A natural-language analytics agent for enterprise learning teams
AI Reporting
Designed in codebaseDesigned and shipped a chat-first AI agent that lets enterprise admins query their learning data in plain English — replacing a slow, manual reporting process. Sole designer, working in code alongside two engineers.
- Role
- Lead Product Designer · Design Engineer
- Contribution
- Strategy · Interaction · Visual · Design Systems · Front-end
- Platform
- Enterprise SaaS · AI Agent · Data Viz
- Year
- 2026
61%
Conversations went multi-turn
2.4
User turns per conversation
5
Enterprise orgs in beta
134
Messages in first two weeks
“This is real Wipfli data. The chart it generated is basically what we sell as a product.”
The bottleneck
Every data question went through Customer Success by hand — often a monthly wait. To ground the redesign, I seeded it with 26 real customer questions.
What made it hard
A surface with no established pattern, a non-technical audience, and an agent still changing week to week — was this a chatbot, a dashboard, or a BI tool?
Decision 1 — Conversation is the product, not a feature
I made the conversation the landing experience, not a modal bolted onto a dashboard — and in beta 61% of conversations went multi-turn, people reasoning with their data rather than running one-off lookups.
Decision 2 — A display-data layer for legibility
The agent returned accurate-but-unreadable raw values. One reusable display layer — glanceable axes, rich tooltips, humanized field names — made every chart legible.

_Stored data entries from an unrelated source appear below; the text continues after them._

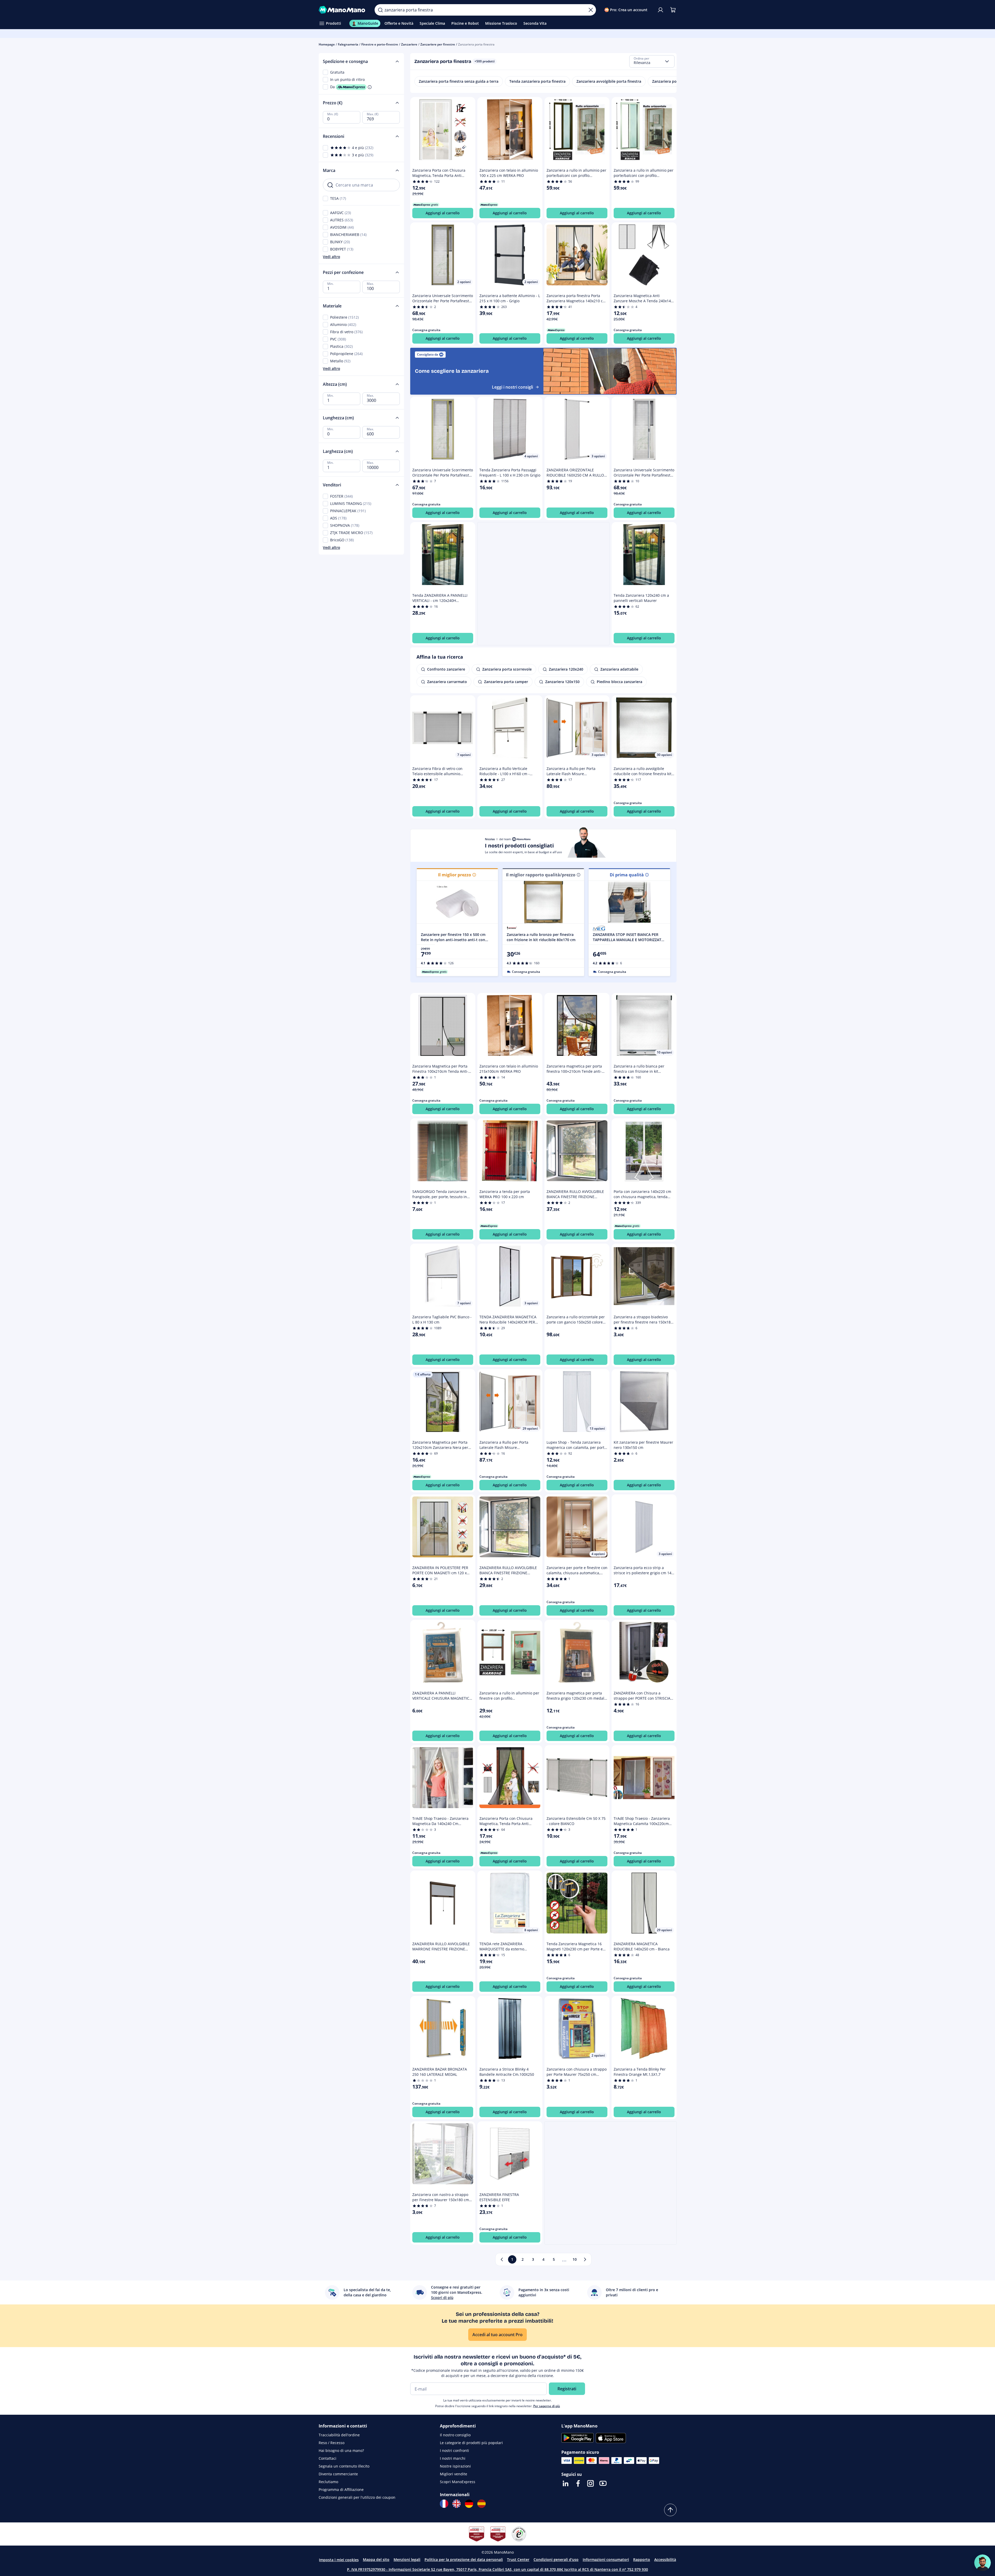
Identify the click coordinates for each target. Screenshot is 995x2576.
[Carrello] (673, 10)
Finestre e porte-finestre (379, 44)
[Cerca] (380, 10)
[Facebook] (578, 2483)
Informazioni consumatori (606, 2559)
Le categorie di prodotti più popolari (471, 2442)
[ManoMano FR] (444, 2504)
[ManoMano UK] (456, 2504)
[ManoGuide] (982, 2562)
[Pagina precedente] (502, 2259)
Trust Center (518, 2559)
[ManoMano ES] (481, 2504)
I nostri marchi (452, 2458)
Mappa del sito (376, 2559)
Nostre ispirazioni (455, 2466)
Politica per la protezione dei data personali (464, 2559)
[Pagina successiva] (585, 2259)
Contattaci (327, 2458)
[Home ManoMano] (343, 10)
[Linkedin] (565, 2483)
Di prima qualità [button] (627, 875)
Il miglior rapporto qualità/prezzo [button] (540, 875)
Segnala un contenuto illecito (344, 2466)
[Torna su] (670, 2510)
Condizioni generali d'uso (556, 2559)
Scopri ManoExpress (457, 2481)
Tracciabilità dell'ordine (339, 2434)
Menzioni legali (407, 2559)
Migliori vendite (453, 2473)
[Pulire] (591, 10)
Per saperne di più (546, 2406)
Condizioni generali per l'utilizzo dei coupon (357, 2497)
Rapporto (641, 2559)
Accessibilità (665, 2559)
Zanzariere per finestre (437, 44)
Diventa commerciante (338, 2473)
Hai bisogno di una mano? (341, 2450)
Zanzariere (409, 44)
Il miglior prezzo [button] (454, 875)
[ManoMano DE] (469, 2504)
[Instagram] (590, 2483)
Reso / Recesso (331, 2442)
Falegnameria (348, 44)
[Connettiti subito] (660, 10)
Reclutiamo (328, 2481)
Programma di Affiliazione (341, 2489)
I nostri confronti (454, 2450)
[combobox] (652, 61)
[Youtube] (603, 2483)
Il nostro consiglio (455, 2434)
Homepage (327, 44)
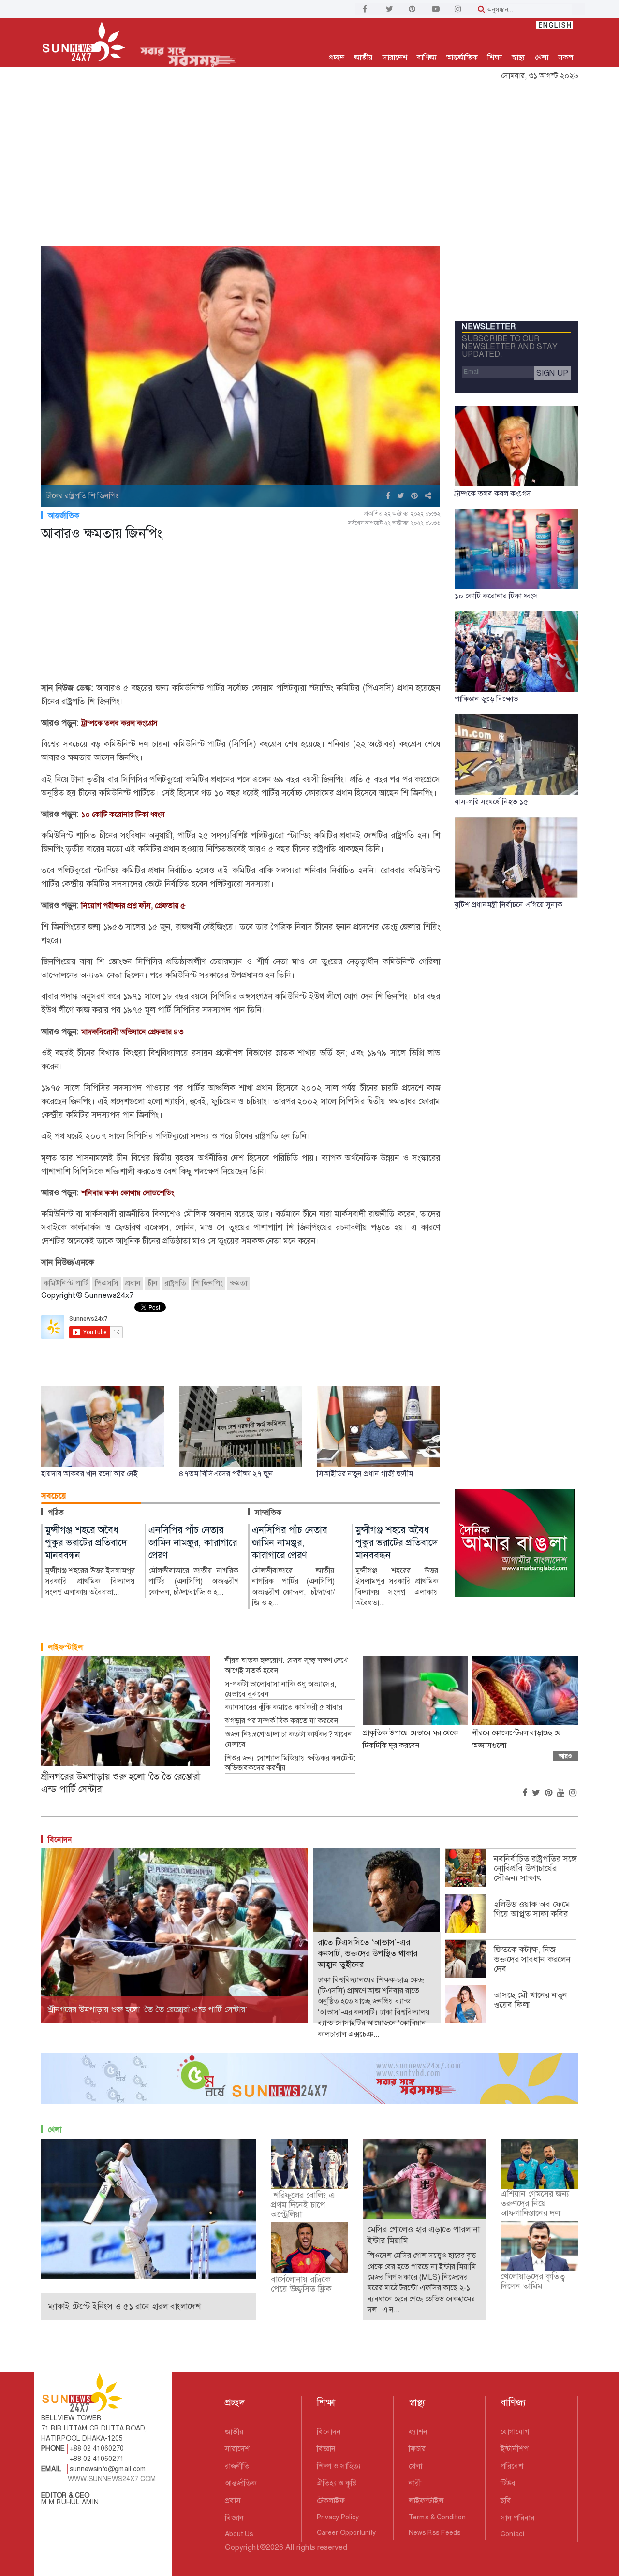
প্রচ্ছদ (336, 57)
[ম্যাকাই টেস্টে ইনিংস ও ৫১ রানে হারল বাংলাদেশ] (148, 2208)
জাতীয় (363, 57)
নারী (415, 2483)
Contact (512, 2534)
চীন (152, 1283)
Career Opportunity (346, 2532)
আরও (565, 1756)
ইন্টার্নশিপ (515, 2449)
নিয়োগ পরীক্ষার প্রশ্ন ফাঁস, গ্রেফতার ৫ (133, 906)
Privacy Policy (338, 2517)
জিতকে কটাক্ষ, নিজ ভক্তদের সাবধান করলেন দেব (532, 1959)
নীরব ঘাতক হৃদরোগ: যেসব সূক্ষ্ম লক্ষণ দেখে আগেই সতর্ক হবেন (286, 1665)
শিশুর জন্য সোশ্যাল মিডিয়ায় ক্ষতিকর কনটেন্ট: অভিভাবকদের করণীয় (290, 1763)
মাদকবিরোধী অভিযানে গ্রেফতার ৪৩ (132, 1032)
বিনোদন (60, 1839)
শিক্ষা (494, 57)
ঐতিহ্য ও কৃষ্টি (336, 2483)
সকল (565, 57)
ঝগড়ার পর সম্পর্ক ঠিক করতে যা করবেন (282, 1721)
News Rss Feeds (434, 2532)
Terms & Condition (437, 2517)
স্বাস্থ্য (518, 57)
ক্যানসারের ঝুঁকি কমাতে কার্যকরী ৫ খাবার (283, 1707)
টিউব (508, 2483)
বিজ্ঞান (234, 2518)
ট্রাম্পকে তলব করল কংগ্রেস (119, 723)
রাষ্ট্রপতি (175, 1283)
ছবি (506, 2500)
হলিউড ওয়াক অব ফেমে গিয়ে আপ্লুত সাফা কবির (532, 1909)
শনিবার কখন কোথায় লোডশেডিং (127, 1193)
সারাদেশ (395, 57)
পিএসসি (106, 1283)
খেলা (541, 57)
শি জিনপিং (208, 1283)
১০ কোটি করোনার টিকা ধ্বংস (123, 814)
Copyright (241, 2547)
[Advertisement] (309, 157)
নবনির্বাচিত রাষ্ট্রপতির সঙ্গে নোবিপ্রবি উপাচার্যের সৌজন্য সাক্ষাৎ (535, 1868)
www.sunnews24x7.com (112, 2478)
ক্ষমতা (238, 1283)
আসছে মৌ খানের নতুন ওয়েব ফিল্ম (530, 1999)
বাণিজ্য (427, 57)
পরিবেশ (512, 2466)
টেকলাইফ (331, 2500)
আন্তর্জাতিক (462, 57)
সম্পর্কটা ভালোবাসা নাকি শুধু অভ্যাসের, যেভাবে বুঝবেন (280, 1689)
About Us (239, 2534)
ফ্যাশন (418, 2432)
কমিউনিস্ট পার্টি (66, 1283)
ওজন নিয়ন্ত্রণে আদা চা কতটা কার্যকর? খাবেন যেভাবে (288, 1739)
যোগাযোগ (515, 2432)
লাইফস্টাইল (65, 1647)
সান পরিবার (517, 2518)
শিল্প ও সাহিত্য (339, 2466)
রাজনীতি (237, 2466)
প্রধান (133, 1283)
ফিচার (417, 2449)
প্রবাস (233, 2500)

Decision 3 — Work as a design engineer
I designed in the codebase and shipped my own PRs, so the hard states survived to production: calm error handling, streaming, and the polish that usually dies in handoff. I also authored the design rules our coding agents follow, so the system's patterns hold even when AI writes the first draft of the code.
Results
Shipped to five customers; in the first two weeks, 61% of conversations went multi-turn at 2.4 turns each. Demand pointed to the next data investments.
What I'd carry forward
Name scope cuts up front, treat post-launch work as continuous support, and protect designing in code — it's why design intent survived to production.